[Saved data entries]
┌──

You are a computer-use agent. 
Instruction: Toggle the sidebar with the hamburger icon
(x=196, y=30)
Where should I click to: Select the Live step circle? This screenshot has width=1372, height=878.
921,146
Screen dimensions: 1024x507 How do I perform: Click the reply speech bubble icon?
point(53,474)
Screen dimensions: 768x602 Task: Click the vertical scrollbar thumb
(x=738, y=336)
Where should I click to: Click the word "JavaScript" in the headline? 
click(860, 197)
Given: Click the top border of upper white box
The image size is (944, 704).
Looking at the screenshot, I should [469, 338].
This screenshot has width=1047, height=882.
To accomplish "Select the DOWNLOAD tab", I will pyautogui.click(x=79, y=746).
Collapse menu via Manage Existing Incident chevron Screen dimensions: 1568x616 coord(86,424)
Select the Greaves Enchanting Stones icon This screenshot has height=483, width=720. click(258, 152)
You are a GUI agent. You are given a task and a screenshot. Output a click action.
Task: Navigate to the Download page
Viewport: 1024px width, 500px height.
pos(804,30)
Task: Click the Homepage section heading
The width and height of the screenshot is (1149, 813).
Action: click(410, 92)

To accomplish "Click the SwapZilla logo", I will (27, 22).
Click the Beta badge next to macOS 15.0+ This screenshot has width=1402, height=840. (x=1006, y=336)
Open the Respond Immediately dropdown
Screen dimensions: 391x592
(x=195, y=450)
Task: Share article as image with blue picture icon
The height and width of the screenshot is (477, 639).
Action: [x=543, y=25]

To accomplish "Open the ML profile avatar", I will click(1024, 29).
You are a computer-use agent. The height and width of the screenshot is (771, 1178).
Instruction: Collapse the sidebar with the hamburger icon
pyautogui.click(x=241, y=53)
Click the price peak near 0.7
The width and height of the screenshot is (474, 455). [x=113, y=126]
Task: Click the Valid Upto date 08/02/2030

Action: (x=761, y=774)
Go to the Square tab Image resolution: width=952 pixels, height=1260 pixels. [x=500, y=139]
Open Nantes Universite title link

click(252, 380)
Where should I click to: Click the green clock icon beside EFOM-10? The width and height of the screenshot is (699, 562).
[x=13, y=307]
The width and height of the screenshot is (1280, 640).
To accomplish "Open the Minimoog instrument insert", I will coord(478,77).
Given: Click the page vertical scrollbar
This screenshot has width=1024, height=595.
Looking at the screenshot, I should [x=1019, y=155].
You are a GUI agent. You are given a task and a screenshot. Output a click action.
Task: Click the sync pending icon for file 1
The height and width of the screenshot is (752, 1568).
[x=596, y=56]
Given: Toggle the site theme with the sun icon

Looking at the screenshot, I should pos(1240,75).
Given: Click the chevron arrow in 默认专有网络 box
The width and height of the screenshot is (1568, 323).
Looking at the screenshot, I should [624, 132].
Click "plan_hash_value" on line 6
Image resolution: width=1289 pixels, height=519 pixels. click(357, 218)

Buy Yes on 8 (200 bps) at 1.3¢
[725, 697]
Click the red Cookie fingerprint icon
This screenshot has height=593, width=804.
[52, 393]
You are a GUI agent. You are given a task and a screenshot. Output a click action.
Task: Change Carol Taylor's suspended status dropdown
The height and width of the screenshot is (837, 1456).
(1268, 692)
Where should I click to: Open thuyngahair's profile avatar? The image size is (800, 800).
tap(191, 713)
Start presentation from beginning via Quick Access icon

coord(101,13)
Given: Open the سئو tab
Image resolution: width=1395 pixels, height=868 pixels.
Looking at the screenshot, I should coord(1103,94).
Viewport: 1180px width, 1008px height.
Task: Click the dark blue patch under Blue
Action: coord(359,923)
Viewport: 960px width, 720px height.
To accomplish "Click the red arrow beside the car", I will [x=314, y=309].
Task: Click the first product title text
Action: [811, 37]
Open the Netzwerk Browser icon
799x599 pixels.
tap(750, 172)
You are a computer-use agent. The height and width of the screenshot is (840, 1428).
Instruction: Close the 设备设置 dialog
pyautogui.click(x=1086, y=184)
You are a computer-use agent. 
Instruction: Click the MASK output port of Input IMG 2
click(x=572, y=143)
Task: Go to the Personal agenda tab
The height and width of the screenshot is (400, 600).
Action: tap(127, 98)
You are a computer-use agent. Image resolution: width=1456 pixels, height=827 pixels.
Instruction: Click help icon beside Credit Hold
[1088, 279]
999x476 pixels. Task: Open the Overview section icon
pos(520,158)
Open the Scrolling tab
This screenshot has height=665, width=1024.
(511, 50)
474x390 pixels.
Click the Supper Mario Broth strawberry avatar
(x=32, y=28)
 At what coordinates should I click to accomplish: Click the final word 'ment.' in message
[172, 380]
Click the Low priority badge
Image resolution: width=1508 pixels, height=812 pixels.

└──

Required action —
Write the entries again, exactly as they stand.

Output for this exercise —
You are a computer-use agent. 
Instruction: Toggle the sidebar with the hamburger icon
(x=196, y=30)
Where should I click to: Select the Live step circle? This screenshot has width=1372, height=878.
921,146
Screen dimensions: 1024x507 How do I perform: Click the reply speech bubble icon?
point(53,474)
Screen dimensions: 768x602 Task: Click the vertical scrollbar thumb
(x=738, y=336)
Where should I click to: Click the word "JavaScript" in the headline? 
click(860, 197)
Given: Click the top border of upper white box
The image size is (944, 704).
Looking at the screenshot, I should [469, 338].
This screenshot has width=1047, height=882.
To accomplish "Select the DOWNLOAD tab", I will pyautogui.click(x=79, y=746).
Collapse menu via Manage Existing Incident chevron Screen dimensions: 1568x616 coord(86,424)
Select the Greaves Enchanting Stones icon This screenshot has height=483, width=720. click(258, 152)
You are a GUI agent. You are given a task and a screenshot. Output a click action.
Task: Navigate to the Download page
Viewport: 1024px width, 500px height.
pos(804,30)
Task: Click the Homepage section heading
The width and height of the screenshot is (1149, 813).
Action: click(410, 92)

To accomplish "Click the SwapZilla logo", I will (27, 22).
Click the Beta badge next to macOS 15.0+ This screenshot has width=1402, height=840. (x=1006, y=336)
Open the Respond Immediately dropdown
Screen dimensions: 391x592
(x=195, y=450)
Task: Share article as image with blue picture icon
The height and width of the screenshot is (477, 639).
Action: [x=543, y=25]

To accomplish "Open the ML profile avatar", I will click(1024, 29).
You are a computer-use agent. The height and width of the screenshot is (771, 1178).
Instruction: Collapse the sidebar with the hamburger icon
pyautogui.click(x=241, y=53)
Click the price peak near 0.7
The width and height of the screenshot is (474, 455). [x=113, y=126]
Task: Click the Valid Upto date 08/02/2030

Action: (x=761, y=774)
Go to the Square tab Image resolution: width=952 pixels, height=1260 pixels. [x=500, y=139]
Open Nantes Universite title link

click(252, 380)
Where should I click to: Click the green clock icon beside EFOM-10? The width and height of the screenshot is (699, 562).
[x=13, y=307]
The width and height of the screenshot is (1280, 640).
To accomplish "Open the Minimoog instrument insert", I will coord(478,77).
Given: Click the page vertical scrollbar
This screenshot has width=1024, height=595.
Looking at the screenshot, I should [x=1019, y=155].
You are a GUI agent. You are given a task and a screenshot. Output a click action.
Task: Click the sync pending icon for file 1
The height and width of the screenshot is (752, 1568).
[x=596, y=56]
Given: Toggle the site theme with the sun icon

Looking at the screenshot, I should pos(1240,75).
Given: Click the chevron arrow in 默认专有网络 box
The width and height of the screenshot is (1568, 323).
Looking at the screenshot, I should [624, 132].
Click "plan_hash_value" on line 6
Image resolution: width=1289 pixels, height=519 pixels. click(357, 218)

Buy Yes on 8 (200 bps) at 1.3¢
[725, 697]
Click the red Cookie fingerprint icon
This screenshot has height=593, width=804.
[52, 393]
You are a GUI agent. You are given a task and a screenshot. Output a click action.
Task: Change Carol Taylor's suspended status dropdown
The height and width of the screenshot is (837, 1456).
(1268, 692)
Where should I click to: Open thuyngahair's profile avatar? The image size is (800, 800).
tap(191, 713)
Start presentation from beginning via Quick Access icon

coord(101,13)
Given: Open the سئو tab
Image resolution: width=1395 pixels, height=868 pixels.
Looking at the screenshot, I should coord(1103,94).
Viewport: 1180px width, 1008px height.
Task: Click the dark blue patch under Blue
Action: coord(359,923)
Viewport: 960px width, 720px height.
To accomplish "Click the red arrow beside the car", I will [x=314, y=309].
Task: Click the first product title text
Action: [811, 37]
Open the Netzwerk Browser icon
799x599 pixels.
tap(750, 172)
You are a computer-use agent. The height and width of the screenshot is (840, 1428).
Instruction: Close the 设备设置 dialog
pyautogui.click(x=1086, y=184)
You are a computer-use agent. 
Instruction: Click the MASK output port of Input IMG 2
click(x=572, y=143)
Task: Go to the Personal agenda tab
The height and width of the screenshot is (400, 600).
Action: tap(127, 98)
You are a computer-use agent. Image resolution: width=1456 pixels, height=827 pixels.
Instruction: Click help icon beside Credit Hold
[1088, 279]
999x476 pixels. Task: Open the Overview section icon
pos(520,158)
Open the Scrolling tab
This screenshot has height=665, width=1024.
(511, 50)
474x390 pixels.
Click the Supper Mario Broth strawberry avatar
(x=32, y=28)
 At what coordinates should I click to accomplish: Click the final word 'ment.' in message
[172, 380]
Click the Low priority badge
Image resolution: width=1508 pixels, height=812 pixels.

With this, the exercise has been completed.